La segunda parte, «huésped», ocupa casi el resto del libro hasta la breve conclusión. Ahora Manuela ya no habla como Manuela, sino como el espíritu misterioso que ha ocupado su cuerpo, lo que se traduce en un registro estilístico más ordenado, siguiendo las normas gramaticales. Cuando la visitan el médico y el sacerdote, ya no los mira desde la misma posición subordinada de antes, sino como alguien seguro de sí mismo hasta en su aparente delirio. Se ha producido una ruptura del orden: con la entrada de lo misterioso, ha dejado de ser funcional para el sistema, ya no puede cumplir con sus obligaciones ni con el padre, ni con la señora, ni con el párroco. Este desbarajuste, no obstante, deviene liberador: al dejar de ser ella misma, adquiere una fuerza, un valor, que antes le resultaba impensable.
He ahí el acierto de la autora: la paradoja de poder alzar la voz justo cuando se pierde el control, cuando se cae «enferma» y ya no debe atender sus tareas. ¿La joven se halla habitada en la segunda parte, o ya lo estaba antes, por quienes la sometían? ¿Qué es más peligroso: un espíritu errabundo o la ferocidad de los vivos? El estado de Manuela hace trastabillar a los demás, que se dejan dominar más por el instinto que por la razón. Como si, al romperse una pieza, se derribara el edificio entero, el espejismo en el que vivían. Y el origen no es casual: la posesión de Manuela está ligada a acontecimientos de la primera parte que de algún modo justifican la interpretación mística de la gente.
El uso del elemento sobrenatural no es gratuito, sino que subraya la grieta que no se puede nombrar con el lenguaje común. Habitada se lee como una novela sobre la opresión del (la) débil, y nos advierte de que, al infligir daño al otro, el efecto puede repercutir en los demás, en la comunidad, un trauma colectivo que se perpetúa generación tras generación, hasta convertirse en leyenda. El libro es a su vez un homenaje a la Galicia de antaño, la de ellas, las mujeres de la tierra, las veladoras de ese conocimiento ancestral, las trabajadoras silenciosas y silenciadas.

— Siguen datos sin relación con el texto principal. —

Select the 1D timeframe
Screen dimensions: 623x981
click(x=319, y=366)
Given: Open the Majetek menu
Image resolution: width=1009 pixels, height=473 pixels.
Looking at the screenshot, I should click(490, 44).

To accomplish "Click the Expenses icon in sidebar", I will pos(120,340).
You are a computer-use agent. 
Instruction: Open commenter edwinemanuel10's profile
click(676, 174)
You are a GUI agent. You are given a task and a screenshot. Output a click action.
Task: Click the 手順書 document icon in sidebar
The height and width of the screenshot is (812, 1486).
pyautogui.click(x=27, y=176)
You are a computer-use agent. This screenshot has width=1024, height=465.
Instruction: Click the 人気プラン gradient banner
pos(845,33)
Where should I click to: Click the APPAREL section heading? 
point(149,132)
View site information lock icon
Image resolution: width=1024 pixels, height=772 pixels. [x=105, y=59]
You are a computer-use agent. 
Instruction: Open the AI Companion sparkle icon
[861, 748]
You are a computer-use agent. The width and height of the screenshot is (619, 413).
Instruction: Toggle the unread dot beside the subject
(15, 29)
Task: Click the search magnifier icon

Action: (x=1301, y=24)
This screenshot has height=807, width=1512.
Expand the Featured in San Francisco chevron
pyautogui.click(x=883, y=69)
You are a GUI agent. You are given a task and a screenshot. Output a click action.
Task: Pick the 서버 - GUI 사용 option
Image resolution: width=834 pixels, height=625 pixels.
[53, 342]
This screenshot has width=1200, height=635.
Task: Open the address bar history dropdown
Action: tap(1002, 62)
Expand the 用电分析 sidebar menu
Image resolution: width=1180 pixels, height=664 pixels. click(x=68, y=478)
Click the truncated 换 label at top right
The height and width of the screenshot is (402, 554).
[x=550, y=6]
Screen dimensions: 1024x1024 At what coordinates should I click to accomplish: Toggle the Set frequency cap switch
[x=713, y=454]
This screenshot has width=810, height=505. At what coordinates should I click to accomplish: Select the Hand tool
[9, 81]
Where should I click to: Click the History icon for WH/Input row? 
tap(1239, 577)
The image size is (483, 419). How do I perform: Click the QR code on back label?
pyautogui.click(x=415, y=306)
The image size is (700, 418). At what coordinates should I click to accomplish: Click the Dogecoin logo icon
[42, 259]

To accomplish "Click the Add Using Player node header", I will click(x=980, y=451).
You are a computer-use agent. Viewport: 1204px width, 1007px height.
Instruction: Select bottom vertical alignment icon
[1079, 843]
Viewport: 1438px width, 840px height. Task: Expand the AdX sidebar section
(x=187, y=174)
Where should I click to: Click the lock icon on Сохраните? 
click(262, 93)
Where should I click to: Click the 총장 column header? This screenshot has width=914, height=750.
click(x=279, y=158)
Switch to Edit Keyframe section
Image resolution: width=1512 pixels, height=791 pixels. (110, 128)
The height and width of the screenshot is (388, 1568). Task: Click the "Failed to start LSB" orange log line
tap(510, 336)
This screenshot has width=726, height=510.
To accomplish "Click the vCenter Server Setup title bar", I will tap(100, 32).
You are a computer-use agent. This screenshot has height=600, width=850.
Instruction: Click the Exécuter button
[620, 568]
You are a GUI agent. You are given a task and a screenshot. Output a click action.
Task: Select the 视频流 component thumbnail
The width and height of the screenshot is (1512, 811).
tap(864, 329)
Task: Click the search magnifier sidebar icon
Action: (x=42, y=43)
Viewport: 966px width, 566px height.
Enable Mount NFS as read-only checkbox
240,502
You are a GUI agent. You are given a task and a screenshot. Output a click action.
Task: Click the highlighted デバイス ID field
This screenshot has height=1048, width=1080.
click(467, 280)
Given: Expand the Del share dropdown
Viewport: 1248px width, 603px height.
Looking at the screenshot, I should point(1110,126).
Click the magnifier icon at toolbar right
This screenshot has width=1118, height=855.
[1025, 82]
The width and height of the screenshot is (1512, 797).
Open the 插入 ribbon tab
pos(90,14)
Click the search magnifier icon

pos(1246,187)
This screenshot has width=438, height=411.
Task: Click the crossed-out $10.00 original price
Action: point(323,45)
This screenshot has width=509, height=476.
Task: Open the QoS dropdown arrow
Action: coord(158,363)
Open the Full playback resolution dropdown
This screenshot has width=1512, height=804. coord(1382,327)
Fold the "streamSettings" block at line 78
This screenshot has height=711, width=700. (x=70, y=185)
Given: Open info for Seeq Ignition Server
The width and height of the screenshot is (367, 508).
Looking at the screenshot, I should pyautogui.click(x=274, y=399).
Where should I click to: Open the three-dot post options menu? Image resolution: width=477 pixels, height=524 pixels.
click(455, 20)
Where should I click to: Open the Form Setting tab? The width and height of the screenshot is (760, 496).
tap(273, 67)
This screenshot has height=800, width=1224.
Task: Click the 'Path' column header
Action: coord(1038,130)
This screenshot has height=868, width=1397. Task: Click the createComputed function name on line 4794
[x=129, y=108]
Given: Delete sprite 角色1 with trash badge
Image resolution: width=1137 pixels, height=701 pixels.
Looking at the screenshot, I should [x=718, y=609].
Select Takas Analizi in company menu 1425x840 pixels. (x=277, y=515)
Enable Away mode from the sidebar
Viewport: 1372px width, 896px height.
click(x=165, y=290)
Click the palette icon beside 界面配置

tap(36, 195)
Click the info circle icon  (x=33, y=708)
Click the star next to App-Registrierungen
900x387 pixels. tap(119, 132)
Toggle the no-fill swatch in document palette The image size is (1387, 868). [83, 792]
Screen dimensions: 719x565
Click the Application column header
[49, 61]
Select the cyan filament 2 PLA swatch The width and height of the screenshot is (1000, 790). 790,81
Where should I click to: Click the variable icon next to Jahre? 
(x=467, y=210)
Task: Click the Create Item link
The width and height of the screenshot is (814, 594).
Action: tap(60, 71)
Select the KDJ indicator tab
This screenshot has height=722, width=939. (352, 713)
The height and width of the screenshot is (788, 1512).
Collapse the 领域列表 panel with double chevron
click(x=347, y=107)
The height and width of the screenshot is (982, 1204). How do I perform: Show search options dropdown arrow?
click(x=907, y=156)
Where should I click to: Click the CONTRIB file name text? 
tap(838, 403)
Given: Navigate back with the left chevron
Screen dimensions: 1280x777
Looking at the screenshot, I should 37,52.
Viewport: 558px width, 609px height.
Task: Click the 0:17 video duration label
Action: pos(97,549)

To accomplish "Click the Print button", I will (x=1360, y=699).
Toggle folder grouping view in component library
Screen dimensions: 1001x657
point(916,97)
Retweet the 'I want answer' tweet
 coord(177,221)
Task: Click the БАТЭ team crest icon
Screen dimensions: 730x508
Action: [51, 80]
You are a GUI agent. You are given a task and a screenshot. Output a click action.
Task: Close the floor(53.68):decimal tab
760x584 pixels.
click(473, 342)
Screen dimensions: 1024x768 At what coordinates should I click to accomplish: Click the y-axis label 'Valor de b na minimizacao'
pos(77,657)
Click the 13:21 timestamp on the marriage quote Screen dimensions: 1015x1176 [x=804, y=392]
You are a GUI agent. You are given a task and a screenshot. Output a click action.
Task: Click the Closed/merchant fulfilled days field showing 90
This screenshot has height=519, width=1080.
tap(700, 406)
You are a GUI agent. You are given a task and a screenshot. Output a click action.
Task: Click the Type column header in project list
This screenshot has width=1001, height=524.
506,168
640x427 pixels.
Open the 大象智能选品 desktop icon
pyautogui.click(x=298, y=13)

Una novela oscura y desasosegante, con el humor grotesco del ser humano aturdido y el lirismo característico de la autora, afín a la oralidad y dotado de una cadencia particular.
De un tiempo a esta parte, Galicia puede presumir de una espléndida generación de narradores que, en gallego o en castellano, se han quitado los complejos y no se limitan a situar su comunidad en el centro del mapa literario, sino que reivindican su folclore y se hacen eco de los márgenes, como por ejemplo, Ledicia Costas en Piel de cordero (2024). Sin duda, Cristina Sánchez-Andrade es una de sus mayores exponentes, con cada libro expande ese universo literario, conecta lo ancestral con la conciencia contemporánea y, ante todo, le da la emoción de la literatura hipnótica.